So then to pastoral matters. I would assume (I hope correctly) that the faith in your Diocese is strong enough to take a few barbs now and again. And maybe the real pastoral issue your bishop is tackling is with the local parish that invites Spong to preach (without appropriate reference) in the first place.

Canons notwithstanding, it strikes me that there is a substantial ethical difference between a bishop preaching occasionally in another diocese with or without permission and one who takes over canonical and pastoral jurisdiction in a congregation without the consent of the local ecclesiastical authority.

Also, slightly tongue-in-cheek, I'd just like to point out that we are providing further evidence for the Anglican version of Godwin's Law here. That is, most conversations in the Anglican blogosphere will end up on the subject of Jack Spong if they continue long enough. . .

Gee, we give him a lot of power, don't we?

Anonymous said...

For the record, not with any desire to prolong our Godwin type lapse, Bp Spong will be preaching at a Uniting Church.
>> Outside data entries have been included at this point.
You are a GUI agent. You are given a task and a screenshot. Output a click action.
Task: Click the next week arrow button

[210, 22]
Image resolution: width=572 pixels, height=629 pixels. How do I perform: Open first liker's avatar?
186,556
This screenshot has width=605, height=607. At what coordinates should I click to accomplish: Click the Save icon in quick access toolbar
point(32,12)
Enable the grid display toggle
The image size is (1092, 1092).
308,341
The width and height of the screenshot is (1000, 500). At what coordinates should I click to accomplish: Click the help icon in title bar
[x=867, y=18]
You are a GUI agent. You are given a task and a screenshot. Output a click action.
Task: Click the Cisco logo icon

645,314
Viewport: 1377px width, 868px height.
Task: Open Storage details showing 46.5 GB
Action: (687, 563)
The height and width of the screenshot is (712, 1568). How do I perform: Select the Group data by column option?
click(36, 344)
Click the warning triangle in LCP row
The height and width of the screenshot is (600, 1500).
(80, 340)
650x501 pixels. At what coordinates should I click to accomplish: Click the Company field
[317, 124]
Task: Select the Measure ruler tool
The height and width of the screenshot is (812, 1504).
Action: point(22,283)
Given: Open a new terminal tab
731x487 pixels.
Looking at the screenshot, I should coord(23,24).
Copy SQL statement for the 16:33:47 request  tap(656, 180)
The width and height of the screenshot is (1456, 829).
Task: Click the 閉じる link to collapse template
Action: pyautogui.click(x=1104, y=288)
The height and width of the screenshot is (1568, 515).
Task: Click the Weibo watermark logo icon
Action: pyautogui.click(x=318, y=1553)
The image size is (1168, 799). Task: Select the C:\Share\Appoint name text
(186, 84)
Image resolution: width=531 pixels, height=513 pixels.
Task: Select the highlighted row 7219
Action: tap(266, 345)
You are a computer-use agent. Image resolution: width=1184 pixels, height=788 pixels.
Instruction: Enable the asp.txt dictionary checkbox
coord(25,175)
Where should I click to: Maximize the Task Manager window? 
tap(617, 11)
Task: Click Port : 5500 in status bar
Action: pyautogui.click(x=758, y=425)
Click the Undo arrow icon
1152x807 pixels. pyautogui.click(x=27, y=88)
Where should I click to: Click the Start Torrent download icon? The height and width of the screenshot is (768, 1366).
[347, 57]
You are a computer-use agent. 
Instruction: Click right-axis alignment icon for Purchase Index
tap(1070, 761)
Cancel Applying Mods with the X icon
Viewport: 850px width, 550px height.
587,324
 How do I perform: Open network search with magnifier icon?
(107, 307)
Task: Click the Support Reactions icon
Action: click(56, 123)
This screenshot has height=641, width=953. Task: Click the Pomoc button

Spong is well aware he is not licensed in this diocese. On his last visit he criss -crossed Australia where only one diocese (Brisbane) had licensed him.
Personally I think that the horse has bolted on bishop's boundary crossings. But please remember who did it first. (It wasn't the conservatives).

R said...


I think we are comparing apples and oranges here. I submit that the type of "boundary crossing" you've outlined here is of an entirely different order than the one we've experienced with Primates taking over the jurisdiction of parishes in this country.

That Spong is preaching in a church not under the jurisdiction of the local Anglican diocese puts the canonical violation back into some doubt.

And, please forgive me, but we surely are beyond eye for an eye ethics as Christians, yes?

Anonymous said...

You've puzzled me. If a Anglican primate was to preach in a baptist church, would that be a problem to TEC or not. From what you said, I am not sure.
I agree that the intervention by other provinces in TEC is of a different order that preaching the odd sermon.
But note that my diocese has been asked by North American parishes to provide oversight, and we have declined saying that it is preferable to solve local problems locally.
(Which is why i have asked you if your PB or HoB will follow through with their alternative to the primates' plan. The latest is that your PB is talking about "informal overtures" - i wonder if you know what she means.)
So perhaps you can understand that in having exercised forbearance towards TEC, your statement that what Spong is doing in Sydney "puts the canonical violation in doubt" as he is using a Uniting church, makes me wonder if intercontinental bishops are unstoppable

R said...

If a Anglican primate was to preach in a baptist church, would that be a problem to TEC or not.

From a technical standpoint, I'm honestly not sure, either. I don't know of any canonical procedure or disciplinary action that could be used against such action. Frankly, I have my doubts, in this church at least, as to whether it would be fodder for an "Anglican Incident" beyond a bit of irritation. But this kind of behavior is not the question that has many in The Episcopal Church concerned right now about jurisdictional matters.

I'm not exactly sure what the PB meant by "informal overtures," either, having watched the interview with Jan Nunley twice. My impression is that she meant discussing alternatives to the pastoral scheme put forth by the Primates was still an open possibility, but such arrangements could not be formalized until a later time.